▶ _PROMPT_
Determine how many lines in the listing contain the string "checkbox". Only that number goes in the answer.

====== MATERIAL PROVIDED ======

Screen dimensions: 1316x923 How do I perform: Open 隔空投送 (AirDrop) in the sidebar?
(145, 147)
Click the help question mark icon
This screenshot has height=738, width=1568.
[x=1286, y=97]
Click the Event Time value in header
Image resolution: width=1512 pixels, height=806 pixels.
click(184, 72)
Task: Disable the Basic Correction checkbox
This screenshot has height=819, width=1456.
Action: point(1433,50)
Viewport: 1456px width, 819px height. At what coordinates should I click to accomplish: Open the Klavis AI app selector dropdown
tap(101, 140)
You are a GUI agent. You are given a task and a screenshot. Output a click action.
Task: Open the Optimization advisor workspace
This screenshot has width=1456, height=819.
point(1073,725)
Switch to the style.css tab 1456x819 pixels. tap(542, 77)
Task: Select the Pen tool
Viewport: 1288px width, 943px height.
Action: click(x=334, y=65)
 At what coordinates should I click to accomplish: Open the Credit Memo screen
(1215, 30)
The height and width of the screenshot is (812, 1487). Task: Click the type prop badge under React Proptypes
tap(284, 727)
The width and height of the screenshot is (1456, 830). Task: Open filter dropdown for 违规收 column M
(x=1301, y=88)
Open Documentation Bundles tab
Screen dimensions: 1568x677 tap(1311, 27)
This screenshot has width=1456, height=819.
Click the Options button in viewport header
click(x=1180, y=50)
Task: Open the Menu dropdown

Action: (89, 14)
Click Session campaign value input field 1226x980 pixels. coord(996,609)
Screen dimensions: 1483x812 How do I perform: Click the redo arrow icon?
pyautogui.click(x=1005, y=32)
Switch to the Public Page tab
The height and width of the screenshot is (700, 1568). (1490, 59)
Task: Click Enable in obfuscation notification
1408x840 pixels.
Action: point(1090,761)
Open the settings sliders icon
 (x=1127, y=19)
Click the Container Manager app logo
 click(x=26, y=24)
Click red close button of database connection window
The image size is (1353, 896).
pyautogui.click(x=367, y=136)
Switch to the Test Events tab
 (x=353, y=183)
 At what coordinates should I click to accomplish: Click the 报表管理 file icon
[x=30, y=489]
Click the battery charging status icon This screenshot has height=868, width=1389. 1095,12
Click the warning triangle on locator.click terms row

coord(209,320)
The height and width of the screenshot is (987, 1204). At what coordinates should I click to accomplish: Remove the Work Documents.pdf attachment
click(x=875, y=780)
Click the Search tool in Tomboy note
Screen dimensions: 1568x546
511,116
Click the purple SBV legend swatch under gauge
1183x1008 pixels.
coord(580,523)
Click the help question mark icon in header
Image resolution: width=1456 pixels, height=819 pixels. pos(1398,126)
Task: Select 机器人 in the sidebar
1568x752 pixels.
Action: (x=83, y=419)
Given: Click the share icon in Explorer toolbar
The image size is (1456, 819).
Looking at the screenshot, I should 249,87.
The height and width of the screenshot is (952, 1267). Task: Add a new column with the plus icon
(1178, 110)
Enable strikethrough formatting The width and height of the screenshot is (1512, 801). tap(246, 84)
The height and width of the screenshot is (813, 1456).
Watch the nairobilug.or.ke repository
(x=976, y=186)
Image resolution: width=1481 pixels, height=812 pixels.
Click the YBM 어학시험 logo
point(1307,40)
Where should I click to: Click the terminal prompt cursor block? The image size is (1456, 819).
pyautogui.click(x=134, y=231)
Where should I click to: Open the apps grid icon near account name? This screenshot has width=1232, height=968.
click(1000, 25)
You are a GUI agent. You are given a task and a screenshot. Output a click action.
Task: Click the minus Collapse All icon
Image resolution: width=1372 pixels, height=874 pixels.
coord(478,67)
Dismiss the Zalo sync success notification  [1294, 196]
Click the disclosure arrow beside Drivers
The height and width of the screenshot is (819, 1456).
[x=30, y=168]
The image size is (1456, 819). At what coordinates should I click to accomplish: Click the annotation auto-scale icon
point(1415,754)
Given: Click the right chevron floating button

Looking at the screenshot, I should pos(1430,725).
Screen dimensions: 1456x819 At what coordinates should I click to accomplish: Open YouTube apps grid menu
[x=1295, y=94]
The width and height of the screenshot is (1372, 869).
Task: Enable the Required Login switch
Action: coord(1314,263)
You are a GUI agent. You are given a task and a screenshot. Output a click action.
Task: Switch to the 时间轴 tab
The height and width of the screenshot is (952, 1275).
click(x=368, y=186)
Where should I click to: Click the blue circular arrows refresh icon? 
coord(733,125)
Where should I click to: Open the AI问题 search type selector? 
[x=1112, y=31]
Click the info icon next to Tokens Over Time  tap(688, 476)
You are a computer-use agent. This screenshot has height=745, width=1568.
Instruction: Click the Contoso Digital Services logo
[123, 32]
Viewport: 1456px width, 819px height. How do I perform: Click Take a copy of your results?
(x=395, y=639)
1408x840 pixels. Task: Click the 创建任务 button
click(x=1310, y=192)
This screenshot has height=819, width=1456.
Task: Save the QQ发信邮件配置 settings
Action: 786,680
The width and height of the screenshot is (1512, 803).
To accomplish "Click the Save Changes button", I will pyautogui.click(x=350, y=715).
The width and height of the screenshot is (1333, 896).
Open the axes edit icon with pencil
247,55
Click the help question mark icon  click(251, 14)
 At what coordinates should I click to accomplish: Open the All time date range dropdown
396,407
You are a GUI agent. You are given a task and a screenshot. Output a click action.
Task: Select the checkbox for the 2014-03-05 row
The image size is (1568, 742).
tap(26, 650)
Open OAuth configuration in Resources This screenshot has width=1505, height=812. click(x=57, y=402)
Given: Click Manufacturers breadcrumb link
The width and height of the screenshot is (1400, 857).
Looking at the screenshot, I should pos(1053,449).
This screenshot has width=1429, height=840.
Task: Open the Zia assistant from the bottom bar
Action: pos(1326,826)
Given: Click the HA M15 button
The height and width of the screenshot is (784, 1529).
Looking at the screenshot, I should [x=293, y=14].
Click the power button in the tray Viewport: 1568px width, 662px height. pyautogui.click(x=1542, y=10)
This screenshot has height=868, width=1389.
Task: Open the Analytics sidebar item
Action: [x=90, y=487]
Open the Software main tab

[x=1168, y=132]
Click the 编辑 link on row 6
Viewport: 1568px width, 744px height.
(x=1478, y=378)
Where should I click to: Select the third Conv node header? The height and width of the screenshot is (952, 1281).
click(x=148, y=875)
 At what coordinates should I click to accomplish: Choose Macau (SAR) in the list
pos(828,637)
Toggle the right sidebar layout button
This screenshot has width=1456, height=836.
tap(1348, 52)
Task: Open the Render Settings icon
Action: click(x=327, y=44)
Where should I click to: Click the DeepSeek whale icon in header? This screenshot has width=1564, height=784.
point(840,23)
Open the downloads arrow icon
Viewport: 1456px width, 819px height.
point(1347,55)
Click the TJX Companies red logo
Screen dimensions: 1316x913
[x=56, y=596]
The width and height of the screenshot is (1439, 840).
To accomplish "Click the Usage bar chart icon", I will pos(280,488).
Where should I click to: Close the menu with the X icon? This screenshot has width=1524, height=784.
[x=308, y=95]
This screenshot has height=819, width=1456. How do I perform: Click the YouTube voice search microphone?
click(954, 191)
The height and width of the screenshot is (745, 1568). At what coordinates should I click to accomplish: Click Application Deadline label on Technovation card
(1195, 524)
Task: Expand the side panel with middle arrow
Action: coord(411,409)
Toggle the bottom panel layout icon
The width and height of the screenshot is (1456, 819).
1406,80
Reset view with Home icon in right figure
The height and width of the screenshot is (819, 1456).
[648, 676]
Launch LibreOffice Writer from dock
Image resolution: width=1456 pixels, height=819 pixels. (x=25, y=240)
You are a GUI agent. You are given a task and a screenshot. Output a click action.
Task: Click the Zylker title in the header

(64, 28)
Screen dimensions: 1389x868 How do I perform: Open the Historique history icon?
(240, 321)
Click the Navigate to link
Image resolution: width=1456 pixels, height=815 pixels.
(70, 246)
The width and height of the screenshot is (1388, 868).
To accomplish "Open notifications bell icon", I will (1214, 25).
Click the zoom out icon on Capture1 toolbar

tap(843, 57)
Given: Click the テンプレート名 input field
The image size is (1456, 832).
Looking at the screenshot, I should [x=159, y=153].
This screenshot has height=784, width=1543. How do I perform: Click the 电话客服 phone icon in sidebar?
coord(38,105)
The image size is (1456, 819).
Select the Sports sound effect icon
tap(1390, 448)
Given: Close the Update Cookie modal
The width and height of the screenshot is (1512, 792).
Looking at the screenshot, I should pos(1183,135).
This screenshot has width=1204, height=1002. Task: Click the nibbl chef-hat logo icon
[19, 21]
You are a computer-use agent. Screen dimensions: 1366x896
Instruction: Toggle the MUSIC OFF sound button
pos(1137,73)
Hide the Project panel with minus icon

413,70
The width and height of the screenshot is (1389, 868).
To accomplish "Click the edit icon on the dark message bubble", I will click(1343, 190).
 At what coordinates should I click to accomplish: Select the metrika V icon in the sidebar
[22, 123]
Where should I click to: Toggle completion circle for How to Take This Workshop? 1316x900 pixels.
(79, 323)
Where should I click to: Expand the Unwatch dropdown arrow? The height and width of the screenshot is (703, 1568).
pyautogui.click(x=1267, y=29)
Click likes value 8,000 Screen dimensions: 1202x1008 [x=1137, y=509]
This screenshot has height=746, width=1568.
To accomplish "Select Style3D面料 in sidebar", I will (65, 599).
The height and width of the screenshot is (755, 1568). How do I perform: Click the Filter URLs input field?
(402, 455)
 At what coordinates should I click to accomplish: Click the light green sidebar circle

======

▶ _REPLY TO THE EXERCISE_
2